Таким образом, под «равенством» можно понимать неограниченный доступ к общественным благам, а «неравенство» связано с какими-либо ограничениями в доступе или переводом (законодательно оформленным) сугубо общественных благ в категорию «исключаемых» благ.

Что же еще можно понимать под равенством и неравенством?

Л. Батански и Л. Твено выделили четыре модели неравенства различной природы[7]:

  • 1) «домашнее» — связанное с разделением обязанностей внутри семьи;
  • 2) гражданское — люди равны только тогда, когда «каждый воплощает частицу общей воли»;
  • 3) рыночное — индивиды могут быть классифицированы в соответствии с количеством благ, которые они могут приобрести;
  • 4) в сфере производства — каждый индивид оценивается по его достижениям (производительности).

Эти авторы считают, что один и тот же человек одновременно может испытывать неравенство разной природы. Достижение социальной справедливости сегодня требует осуществления сложных и тонких мероприятий, чтобы дать возможность каждому человеку на равных участвовать в результатах повышения экономической эффективности.

Дж. Роулз, работы которого широко обсуждались в США в 1970— 1980;с гг. выделил два фундаментальных принципа справедливости[8]:

  • а) свободы, согласно которому любой человек должен иметь равный с другими людьми доступ ко всем свободам;
  • б) различия, допускающий социально-экономическое неравенство, если оно идет на пользу наиболее обездоленным или связано с функциями, которые доступны всем.

Это значит, что каждый индивид должен иметь возможность занять любое социальное положение. Этот принцип имеет приоритет над экономической эффективностью, которая должна подчиняться принципу социальной справедливости, поскольку в конечном счете зависит от него. Вместе с тем Дж. Роулз вовсе не отказывался от принципа эффективности: «…если имеют место неравенство доходов и состояний, различия в авторитетах и степени ответственности, которые способствуют улучшению положения для всех по сравнению с ситуацией равенства, то почему бы не допустить неравенства?»[9] Следовательно, вполне оправдано увеличение разрыва в доходах, например, между двумя индивидуумами, если это улучшит положение обоих.

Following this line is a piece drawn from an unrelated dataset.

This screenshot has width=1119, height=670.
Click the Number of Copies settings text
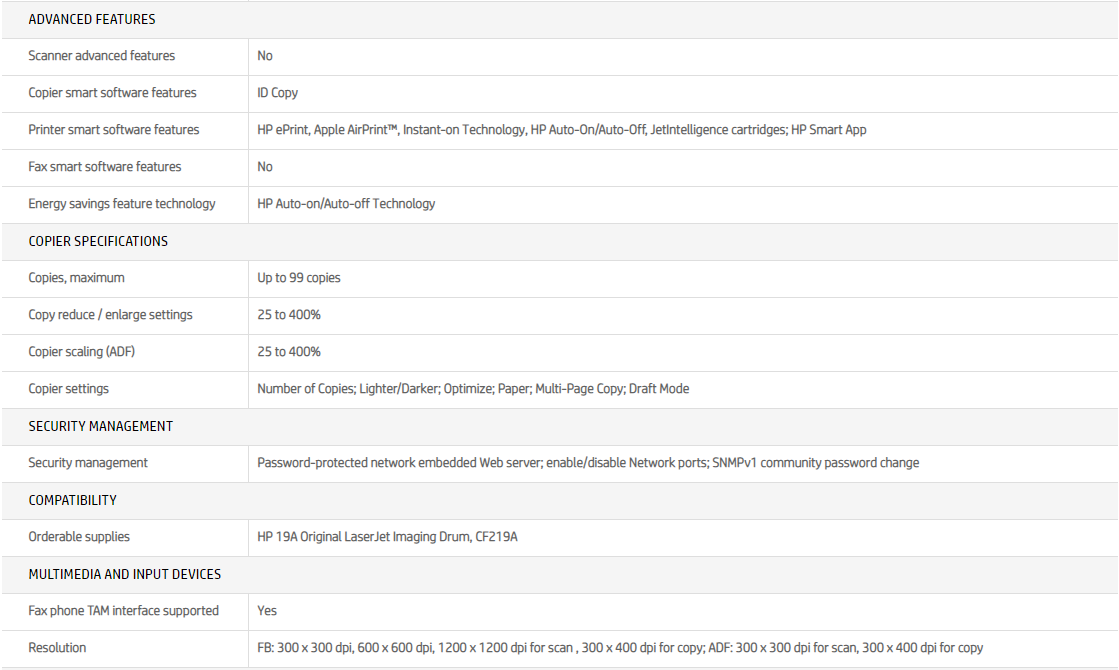[x=472, y=389]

Д. Смит в своей работе объясняет, почему социальную справедливость не следует отдавать на милость рыночных сил. В ней доказывается, что:

— даже в совершенстве работающая свободная рыночная экономика способна обеспечить лишь зачаточные варианты социальной справедливости, которые трудно обосновать;

неизбежные рыночные несовершенства, которые искажают распределение доходов, в действительности образуются в географическом пространстве и в дальнейшем усложняются благодаря неравномерному региональному развитию;

дополнительные несовершенства могут появиться при быстрых экономических, политических и социальных изменениях;

— морально обоснованные требования социальной справедливости должны быть основаны на общей концепции жизненного благополучия, формулировка которой должна быть центральной характеристикой процесса социальной трансформации[10].

Даже в условиях совершенной рыночной экономики имеются два очевидных ограничения как для утилитарной, так и для либеральной концепции справедливости. Признание рыночных сил как единственного арбитра в определении ценности ресурсов (включая труд) не оставляет места для других соображений. Хотя отказ от сомнительных требований благосклонно относиться к таким вещам, как священное право и наследственные привилегии, можно приветствовать, отказ признать человеческие нужды, не учитываемые властью рынка, в действительности является забвением морального долга. Следование неограниченному личному (эгоистическому) интересу никоим образом не является единственно возможной формулой человеческой свободы; альтернативой является свобода от нужды или от неспособности рынка удовлетворить основные жизненные потребности некоторых людей. И тот факт, что мало внимания уделяется (если вообще уделяется) тому, каким способом некоторые люди приобрели землю и капитал, в то время как у большинства других есть только рабочая сила, является слабым местом как утилитарной, так и либеральной концепции.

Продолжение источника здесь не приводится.